Noncapturing Subgroups

There may be times when you need to define a group, but you don't want that group to be captured—you simply want to treat it like a single logical entity. The major advantage of using these noncapturing groups is that they're less memory intensive because they don't require the regex engine to keep track of the matching parts.

Consider the pattern (\w)(\d\d)(\w+). Specifically, if you don't need access to the trailing (\w+), you can optimize a bit.

To mark a group as noncapturing, you simply follow the opening parameters of that group with the characters ?:. That is, you can write the expression as (\w)(\d\d)(?:\w+). Notice that the only difference between the original expression, (\w)(\d\d)(\w+), and the new expression, (\w)(\d\d)(?:\w+), is the use of the ?: that immediately precedes the last group, (\w+).
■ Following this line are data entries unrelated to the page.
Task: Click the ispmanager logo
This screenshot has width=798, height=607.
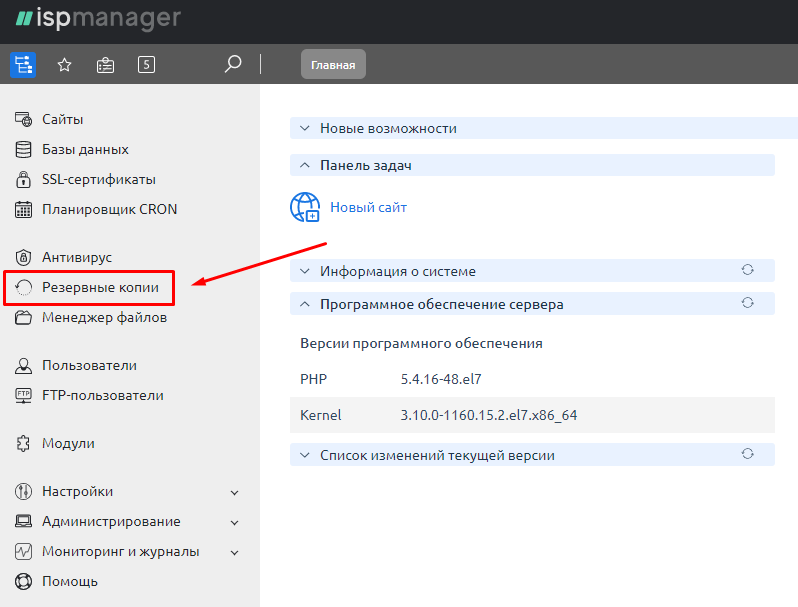Action: [x=97, y=19]
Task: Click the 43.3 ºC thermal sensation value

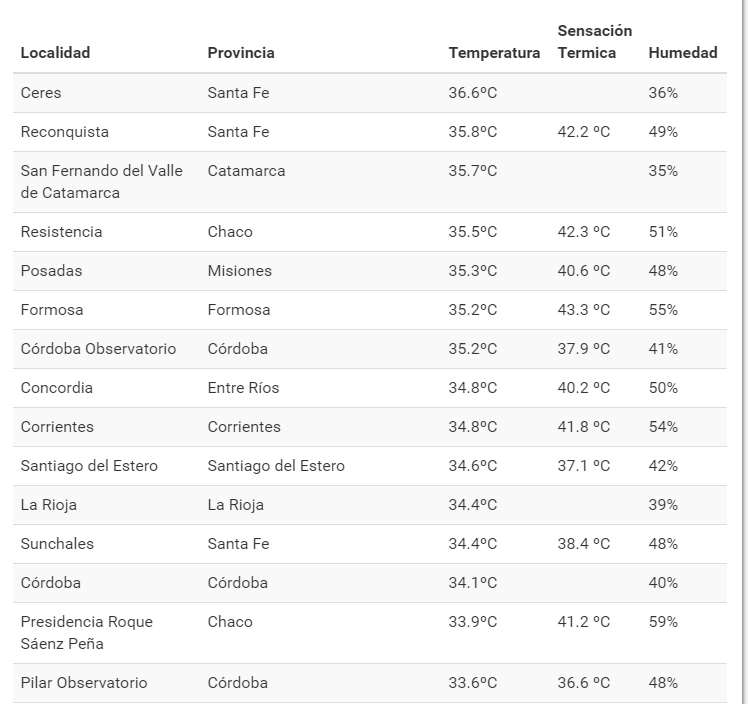Action: 583,310
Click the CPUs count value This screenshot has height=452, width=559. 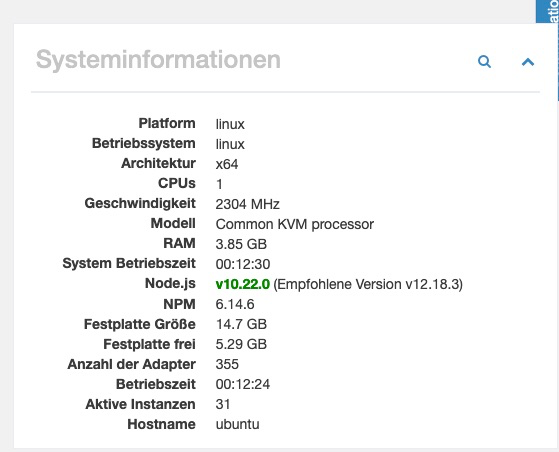pyautogui.click(x=219, y=184)
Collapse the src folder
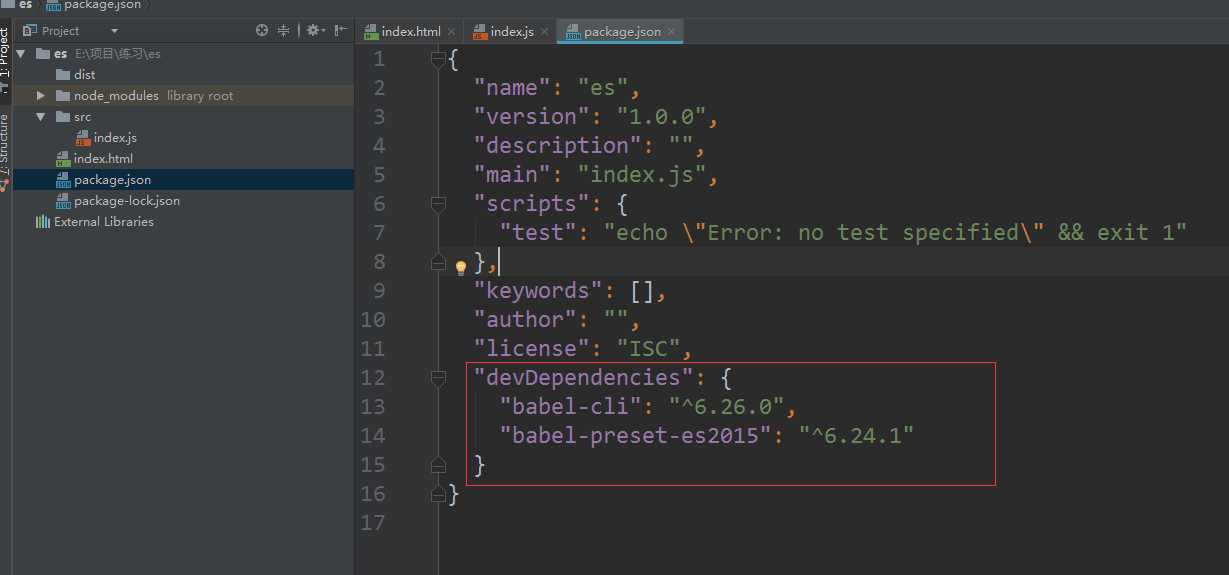The width and height of the screenshot is (1229, 575). click(x=41, y=117)
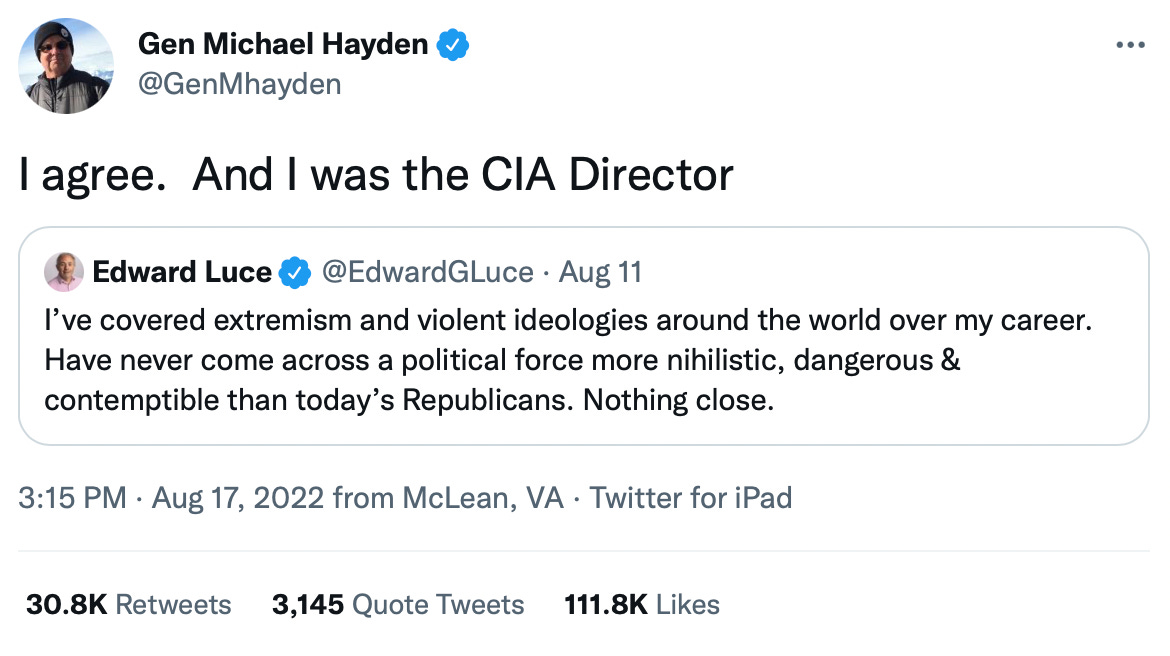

The most common use of noncapturing groups is for the sake of logical separation. For example, say you need to find out what kind of morning a person is having. You'll accept good morning, bad morning, terrible morning, great morning, and so on. For the sake of clarity, you write the expression as (good|bad|terrible|great) morning. That is, you want to treat the various kinds of mornings as a single logical unit.

However, say you don't need to capture the type of morning, because you're not going to be using it for anything—you just want to know it's there. You modify your expression to (?:good|bad|terrible|great) morning. Specifically, you insert ?: just inside the group definition, after the opening parenthesis of the group. This gives you the ability to treat the various kinds of mornings as a single logical unit, but it doesn't waste memory capturing the description.

Note

To make a group noncapturing, insert ?: inside the opening parenthesis of the group.

An added issue in working with noncapturing groups is that they aren't counted, as far as group indexing is concerned. This makes perfect sense, as you are, in effect, telling the regex engine that you aren't interested in these groups. Thus, why should the regex track them or provide a mechanism that allows you to refer to them? After all, you explicitly told the regex engine that you weren't interested in doing so.

So for the pattern (?:\w)(\d), group(0) is the entire pattern, namely \w\d, and group(1) is (\d). Notice that (?:\w) is not group(1), as it normally would be, because (?:\w) is a noncapturing group; it's preceded by ?:. Listing 3-3 demonstrates the use of a simple noncapturing subgroup.

Listing 3-3: Working with Noncapturing Subgroups

import java.util.regex.*;

public class NonCapturingGroupExample{
    public static void main(String args[]){
        //define the pattern
        String regex = "hello|hi|greetings|(?:good morning)";

        //define the candidate strings
        String candidate1 = "Tommy say hi to you";
        String candidate2 = "Tommy say good morning to you";
        //compile the pattern
        Pattern pattern = Pattern.compile(regex);

        //extract the first pattern
        Matcher matcher = pattern.matcher(candidate1);
        //show the number of groups
        System.out.println("GROUP COUNT:"+ matcher.groupCount());

        if (matcher.find())System.out.println("GOT 1:"+candidate1);


        //reuse the matcher, and check the second candidate string
        matcher.reset();
        matcher = pattern.matcher(candidate2);

        //show the number of groups
        System.out.println("GROUP COUNT:"+ matcher.groupCount());

        if (matcher.find())
        System.out.println("GOT 2:" +candidate2);
    }
}

The output of this example is shown in Output 3-1.

Output 3-1: Output of NonCapturingGroupExample

GROUP COUNT:0
GOT 1:Tommy say hi to you
GROUP COUNT:0
GOT 2:Tommy say good morning to you

If you had used a capturing group, then the group count could have been 1. Although this may seem like a fairly innocuous issue, it could grow exponentially more complex, as the number of capturing groups grow.